* _DATA LISTING_

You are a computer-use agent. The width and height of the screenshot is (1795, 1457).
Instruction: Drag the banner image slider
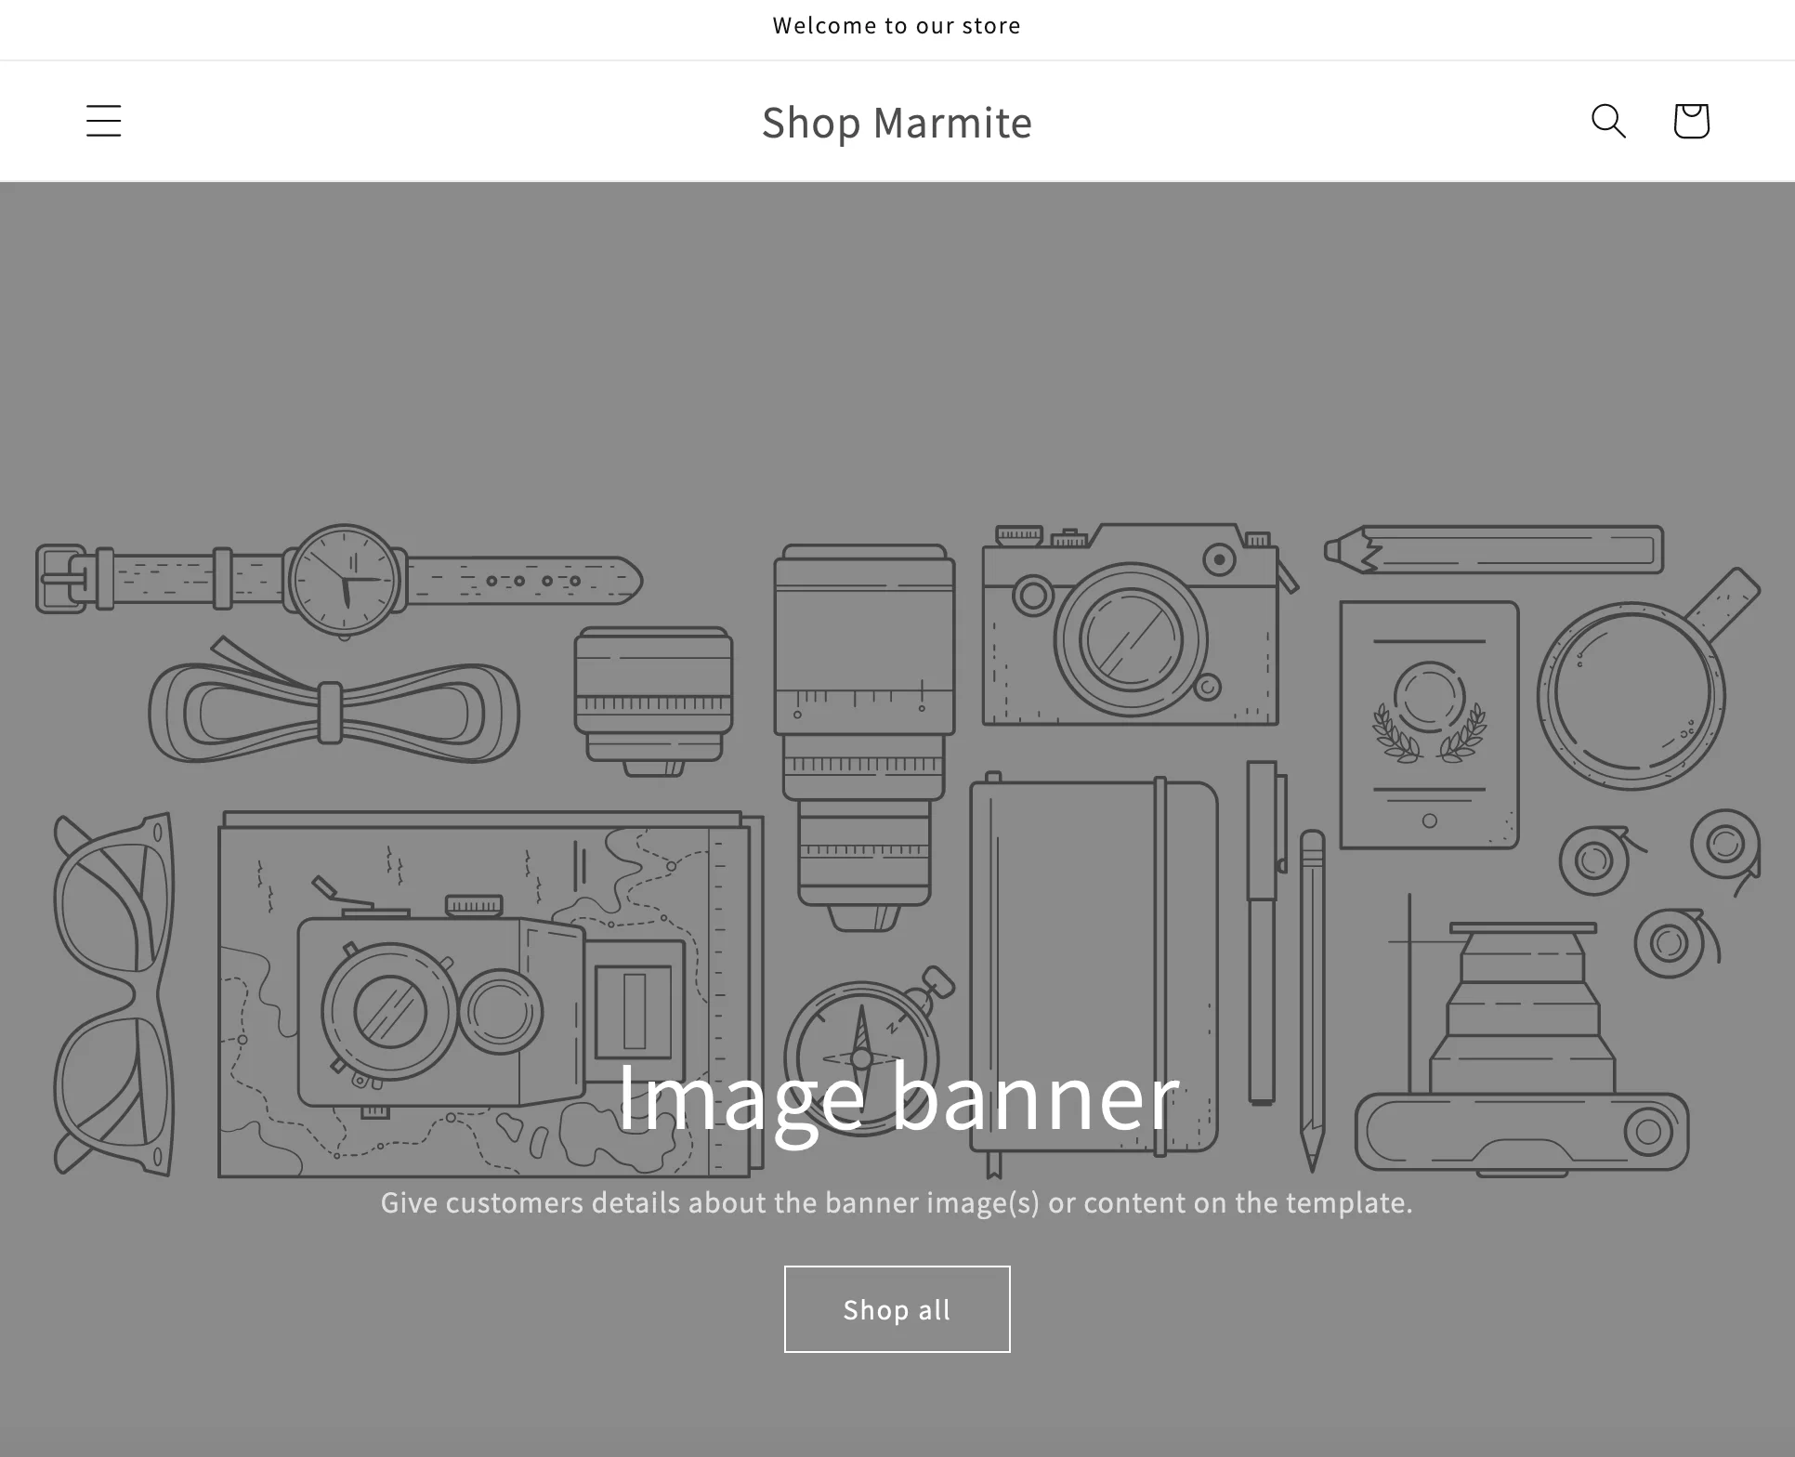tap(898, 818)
--
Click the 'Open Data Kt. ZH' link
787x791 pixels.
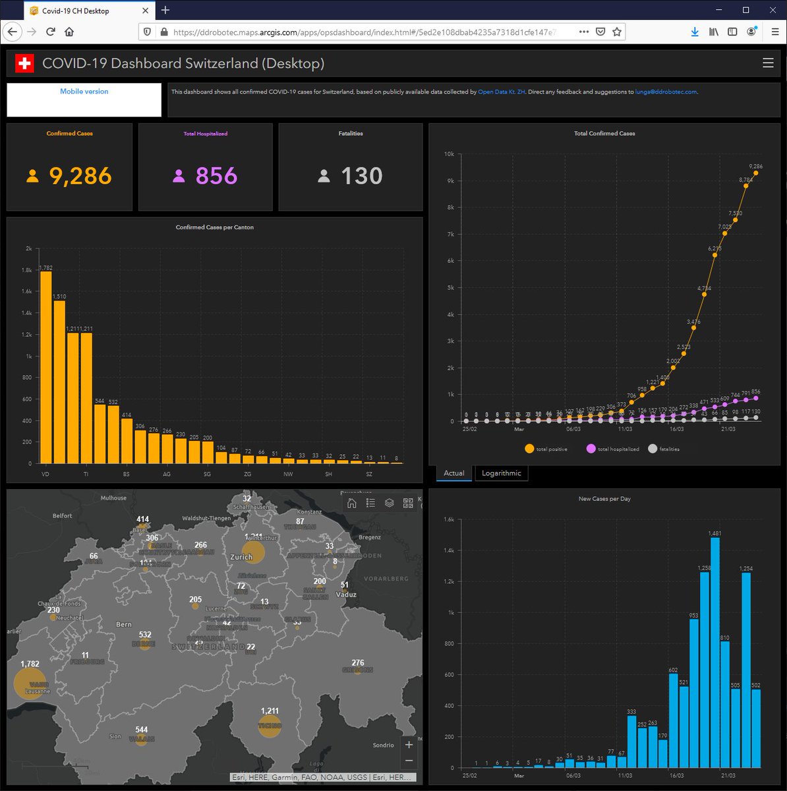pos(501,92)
...
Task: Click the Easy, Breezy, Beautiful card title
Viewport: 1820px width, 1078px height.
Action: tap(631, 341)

* _WHAT TO DO_
Copy out every line of the listing that includes the string "Click".

* _TASK SOLUTION_
Click the 'Open Data Kt. ZH' link
Task: Click the Easy, Breezy, Beautiful card title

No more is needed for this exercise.